6502 Sayılı Tüketicinin Korunması Hakkında Kanun’un 73. maddesinde; “Tüketici işlemleri ile tüketiciye yönelik uygulamalardan doğabilecek uyuşmazlıklara ilişkin davalarda tüketici mahkemeleri görevlidir” ifadesi ile tüketici mahkemelerinin görev alanı tüketici işlemleri ile sınırlandırılmıştır. Aynı Kanun’un 3/l. maddesinde ise, “mal veya hizmet piyasalarında kamu tüzel kişileri de dâhil olmak üzere ticari veya mesleki amaçlarla hareket eden veya onun adına ya da hesabına hareket eden gerçek veya tüzel kişiler ile tüketiciler arasında kurulan, eser, taşıma, simsarlık, sigorta, vekâlet, bankacılık ve benzeri sözleşmeler de dâhil olmak üzere her türlü sözleşme ve hukuki işlem, tüketici işlemi” olarak tanımlanmıştır.
Mahkemelerin görevi, ancak Kanunla belirlenir (HMK m.1). Kanunla düzenlenir. Göreve ilişkin kurallar kamu düzenindendir. Bu nedenle yargılamanın her aşamasında mahkeme tarafından re’sen nazara alınması gerekir (HMK 20,114,115). Görev konusunda taraflar için kazanılmış hak doğmaz ve yeni bir Kanunla kabul edilen görev kuralları kanunda aksine düzenleme yapılmadığı sürece geçmişe de etkilidir(… 14.04.2004 tarih …. sayılı kararı).
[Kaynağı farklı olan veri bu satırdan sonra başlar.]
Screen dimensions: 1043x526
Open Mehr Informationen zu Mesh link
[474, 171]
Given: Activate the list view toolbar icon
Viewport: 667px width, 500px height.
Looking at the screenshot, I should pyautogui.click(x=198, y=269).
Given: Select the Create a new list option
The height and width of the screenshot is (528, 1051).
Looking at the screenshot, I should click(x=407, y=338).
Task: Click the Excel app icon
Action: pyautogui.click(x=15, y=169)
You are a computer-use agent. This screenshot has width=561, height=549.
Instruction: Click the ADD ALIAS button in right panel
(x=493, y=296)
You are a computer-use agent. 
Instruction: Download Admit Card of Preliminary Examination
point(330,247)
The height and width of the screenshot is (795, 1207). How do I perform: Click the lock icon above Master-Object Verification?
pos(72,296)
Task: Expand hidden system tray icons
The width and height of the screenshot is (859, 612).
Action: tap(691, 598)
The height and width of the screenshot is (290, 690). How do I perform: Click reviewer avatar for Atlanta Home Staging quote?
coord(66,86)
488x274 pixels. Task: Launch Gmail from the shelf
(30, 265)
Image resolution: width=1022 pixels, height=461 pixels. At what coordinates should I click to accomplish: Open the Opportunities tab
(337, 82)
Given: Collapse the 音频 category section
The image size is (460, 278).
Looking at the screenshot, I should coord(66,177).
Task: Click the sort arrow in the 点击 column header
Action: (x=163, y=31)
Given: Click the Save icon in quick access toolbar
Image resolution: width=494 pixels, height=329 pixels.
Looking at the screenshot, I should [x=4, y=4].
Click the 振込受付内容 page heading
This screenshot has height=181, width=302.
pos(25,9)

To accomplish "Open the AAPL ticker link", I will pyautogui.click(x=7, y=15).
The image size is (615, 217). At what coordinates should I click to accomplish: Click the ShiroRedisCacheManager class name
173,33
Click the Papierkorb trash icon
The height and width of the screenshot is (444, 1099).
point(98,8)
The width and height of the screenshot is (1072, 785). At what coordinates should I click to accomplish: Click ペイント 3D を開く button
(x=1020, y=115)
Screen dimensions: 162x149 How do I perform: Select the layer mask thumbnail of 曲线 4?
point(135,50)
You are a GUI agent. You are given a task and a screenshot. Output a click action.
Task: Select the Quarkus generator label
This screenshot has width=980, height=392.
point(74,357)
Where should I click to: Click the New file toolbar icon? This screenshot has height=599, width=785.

07.11.2013 tarihinde kabul edilip, 28.05.2014 tarihinde yürürlüğe giren 6502 sayılı Tüketicinin Korunması Hakkında Kanunun 3/1-(k) maddesinde tüketici, “Ticari veya mesleki olmayan amaçlarla hareket eden gerçek veya tüzel kişiler” olarak tarif edilmiş, 3/1-(l) maddesinde ise “Bankacılık” sözleşmeleri de “Tüketici işlemleri” arasında sayılmıştır. Kanunun 73/1. maddesinde “Tüketici işlemleri ile tüketiciye yönelik uygulamalardan doğabilecek uyuşmazlıklara ilişkin davalarda tüketici mahkemeleri”nin görevli olduğu belirtilmiş; 83/2. maddesinde ise “Taraflardan birini tüketicinin oluşturduğu işlemler ile ilgili diğer kanunlarda düzenleme olması, bu işlemin tüketici işlemi sayılmasını ve bu Kanunun görev ve yetkiye ilişkin hükümlerinin uygulanmasını engellemez” hükmüne yer verilmiştir.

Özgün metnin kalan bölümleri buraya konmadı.